Dünyadaki her şey böyle işliyordu.
Elbette, bir bölgenin yöneticisi rolüne geçerken, sık sık hırsızlık vakaları ve birçok şeyin parçalanması söz konusu oluyordu. Bunların hepsi ara sıra haberleri dinlerken duyulabiliyordu. Bununla birlikte, birlikte çalışmak uğruna tarikatla dışarı çıkmak için çok fazla fırsat yoktu.
Kılıcı öğren ve öl, öyleyse Kangho'ya amaçsızca girmenin ne anlamı vardı?
"Bunu deneyimlediğinizde anlayacaksınız.
Gerçek şu ki bu hiç de kolay değildi.
Ve kısa süre sonra bu gerçeğin farkına vardılar.
Chung Myung, Xi'an'ın yüksek duvarlarını parlak gözlerle yakaladı.
"Peki, nereye!"
Gülümsedi,
"Oradan başlamak ister misiniz?"
Xi'an'dan başlayın ve Shaanxi'ye kadar yiyin!

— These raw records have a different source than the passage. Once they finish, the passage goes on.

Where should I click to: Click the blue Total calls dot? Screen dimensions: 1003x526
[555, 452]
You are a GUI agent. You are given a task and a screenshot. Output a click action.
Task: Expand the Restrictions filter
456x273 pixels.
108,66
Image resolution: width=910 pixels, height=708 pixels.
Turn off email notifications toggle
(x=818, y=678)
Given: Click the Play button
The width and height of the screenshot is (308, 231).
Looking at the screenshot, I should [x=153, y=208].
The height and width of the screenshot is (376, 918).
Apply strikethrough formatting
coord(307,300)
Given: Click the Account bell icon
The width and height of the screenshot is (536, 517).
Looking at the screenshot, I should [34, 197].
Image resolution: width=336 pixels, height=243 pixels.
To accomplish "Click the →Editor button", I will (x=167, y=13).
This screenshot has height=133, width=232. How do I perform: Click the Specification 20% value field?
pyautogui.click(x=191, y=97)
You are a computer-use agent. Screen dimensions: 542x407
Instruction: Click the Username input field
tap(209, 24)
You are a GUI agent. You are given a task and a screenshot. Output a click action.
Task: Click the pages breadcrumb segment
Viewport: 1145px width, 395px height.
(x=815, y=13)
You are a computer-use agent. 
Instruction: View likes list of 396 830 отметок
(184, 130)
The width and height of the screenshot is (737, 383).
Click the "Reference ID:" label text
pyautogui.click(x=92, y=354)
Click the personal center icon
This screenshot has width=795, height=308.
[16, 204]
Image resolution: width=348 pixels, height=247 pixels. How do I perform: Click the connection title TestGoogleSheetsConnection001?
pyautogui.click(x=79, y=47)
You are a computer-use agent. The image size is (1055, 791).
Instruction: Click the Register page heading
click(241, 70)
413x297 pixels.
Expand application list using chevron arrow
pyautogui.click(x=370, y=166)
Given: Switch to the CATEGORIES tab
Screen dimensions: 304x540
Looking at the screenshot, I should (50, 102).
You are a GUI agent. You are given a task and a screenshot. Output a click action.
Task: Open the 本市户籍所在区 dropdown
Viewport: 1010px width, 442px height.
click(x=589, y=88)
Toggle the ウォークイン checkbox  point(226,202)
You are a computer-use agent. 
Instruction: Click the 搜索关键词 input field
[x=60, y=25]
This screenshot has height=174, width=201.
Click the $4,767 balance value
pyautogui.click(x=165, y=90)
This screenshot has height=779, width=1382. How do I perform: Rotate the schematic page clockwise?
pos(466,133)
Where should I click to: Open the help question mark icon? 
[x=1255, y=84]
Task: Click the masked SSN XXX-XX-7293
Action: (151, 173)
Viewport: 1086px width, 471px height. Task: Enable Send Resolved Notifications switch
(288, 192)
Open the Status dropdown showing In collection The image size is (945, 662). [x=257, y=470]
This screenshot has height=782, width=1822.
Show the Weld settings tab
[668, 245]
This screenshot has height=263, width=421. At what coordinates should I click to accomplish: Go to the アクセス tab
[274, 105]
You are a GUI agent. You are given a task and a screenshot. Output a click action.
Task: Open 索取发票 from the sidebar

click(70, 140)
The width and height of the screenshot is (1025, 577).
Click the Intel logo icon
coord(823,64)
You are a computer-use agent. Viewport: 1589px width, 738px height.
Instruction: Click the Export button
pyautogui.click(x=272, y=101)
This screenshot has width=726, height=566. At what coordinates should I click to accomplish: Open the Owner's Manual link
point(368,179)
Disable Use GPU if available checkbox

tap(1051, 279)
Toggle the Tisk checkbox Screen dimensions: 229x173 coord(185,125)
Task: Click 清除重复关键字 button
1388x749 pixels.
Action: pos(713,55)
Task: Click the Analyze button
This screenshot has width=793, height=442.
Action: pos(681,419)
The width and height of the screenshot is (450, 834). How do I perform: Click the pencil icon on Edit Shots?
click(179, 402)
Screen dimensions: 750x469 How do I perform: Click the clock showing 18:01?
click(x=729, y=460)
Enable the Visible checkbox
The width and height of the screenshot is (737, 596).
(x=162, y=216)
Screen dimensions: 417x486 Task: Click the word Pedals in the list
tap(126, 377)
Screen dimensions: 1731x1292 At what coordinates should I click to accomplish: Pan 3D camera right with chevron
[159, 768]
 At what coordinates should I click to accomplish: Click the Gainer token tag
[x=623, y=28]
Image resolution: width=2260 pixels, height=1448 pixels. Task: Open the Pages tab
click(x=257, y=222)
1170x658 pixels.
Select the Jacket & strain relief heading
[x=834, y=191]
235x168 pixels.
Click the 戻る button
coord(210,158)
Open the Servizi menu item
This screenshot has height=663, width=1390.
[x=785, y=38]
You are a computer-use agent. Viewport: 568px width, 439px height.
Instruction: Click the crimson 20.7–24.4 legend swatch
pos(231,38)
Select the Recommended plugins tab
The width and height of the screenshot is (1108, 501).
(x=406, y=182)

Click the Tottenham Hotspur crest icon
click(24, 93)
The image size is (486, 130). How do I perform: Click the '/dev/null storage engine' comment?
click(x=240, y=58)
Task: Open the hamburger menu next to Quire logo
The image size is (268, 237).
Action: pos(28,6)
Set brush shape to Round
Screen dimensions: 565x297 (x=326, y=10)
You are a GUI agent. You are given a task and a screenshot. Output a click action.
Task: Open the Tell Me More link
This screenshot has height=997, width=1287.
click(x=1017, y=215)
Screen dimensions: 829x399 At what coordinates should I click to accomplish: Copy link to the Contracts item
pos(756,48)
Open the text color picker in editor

Tıpkı eski Hua Dağı'nda olduğu gibi!
"Hehehe."
Chung Myung'un güldüğünü gören herkes endişeye kapıldı.
"Neden şimdi?
"Bırakın. Bizi bir ya da iki günlüğüne bırak.
Bunu neden yaptığını bilmiyorlardı ama ne zaman böyle gülse bir şeyler olacağını tecrübelerinden biliyorlardı.
Baek Cheon ve diğerleri bu uğursuz hissin geçmesi için dua edip durdular.